Patterico's Pontifications


LOST ARCHIVES: I have lost

Filed under: General — Patterico @ 9:32 pm

LOST ARCHIVES: I have lost all archives from July to the present. The main problem this creates is that people trying to link here from Mickey Kaus’s blog cannot do so. Also, many of the internal links in the posts don’t work. I have been working on this problem for hours now. I don’t know if it is a Blogger problem or a Patterico problem. I would apologize to the people who can’t access my page, but . . . well, you see the problem, don’t you?

Blogger [insert your favorite verb-expletive here]s.

UPDATE: I checked the “How Appealing” website (another Blogger victim), and noticed that its archives are also gone from July 2003 to the present. So, it’s yet another Blogger problem. If it hadn’t happened while I was making changes to my template (adding a bunch of great new blogs for your enjoyment), I would have known it was a Blogger glitch. As it is, it took hours of pointless attempted “fixes” before I finally realized that there’s nothing I can do about it.

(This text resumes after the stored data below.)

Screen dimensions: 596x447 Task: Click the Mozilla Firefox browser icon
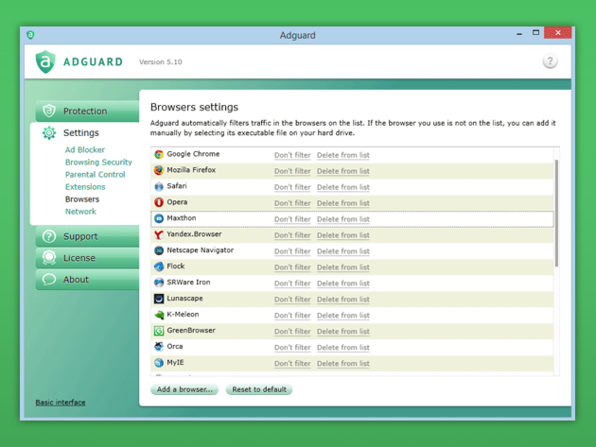pyautogui.click(x=159, y=170)
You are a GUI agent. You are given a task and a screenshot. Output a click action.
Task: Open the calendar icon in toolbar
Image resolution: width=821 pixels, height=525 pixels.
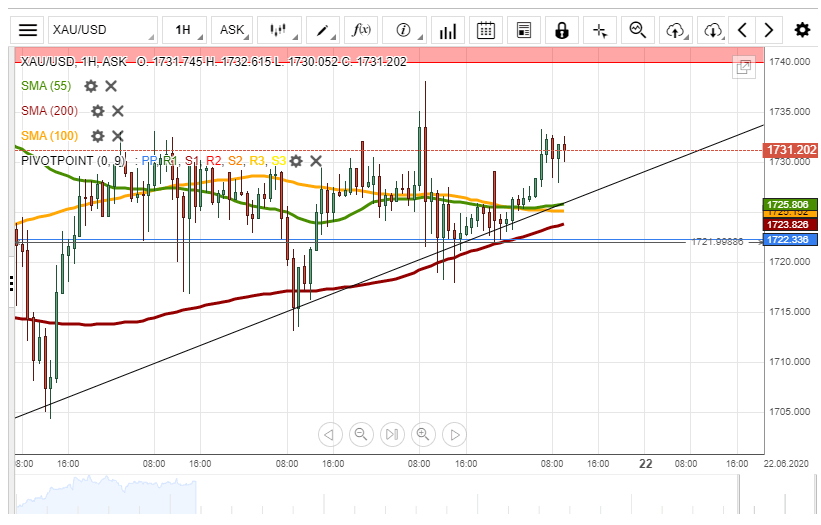486,30
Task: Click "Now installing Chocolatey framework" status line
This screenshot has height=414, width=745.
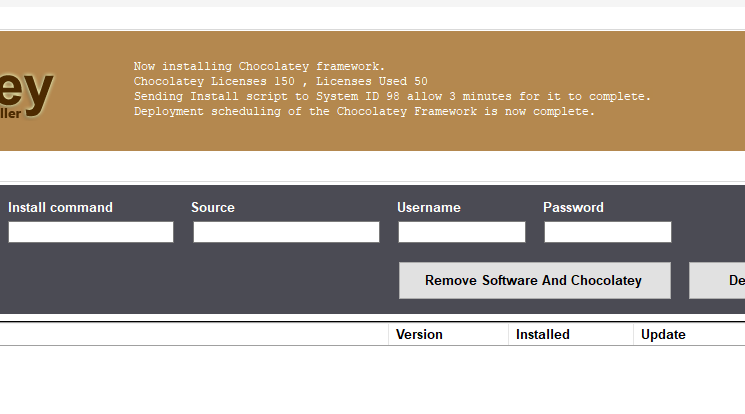Action: [259, 67]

Blogger strikes (out) again.


Filed under: General — Patterico @ 6:17 pm

BOGUS RECALL DECISION OVERTURNED: This happened at 9 a.m. this morning, but I have a strict no-blogging-from-work policy. So I don’t get to comment until now, and it doesn’t seem exciting any more, because everyone knows already.

Here’s something you might not have thought about, though. As you’re doing that jig, re-read the en banc panel’s decision again. I’ll wait — it’s a short opinion.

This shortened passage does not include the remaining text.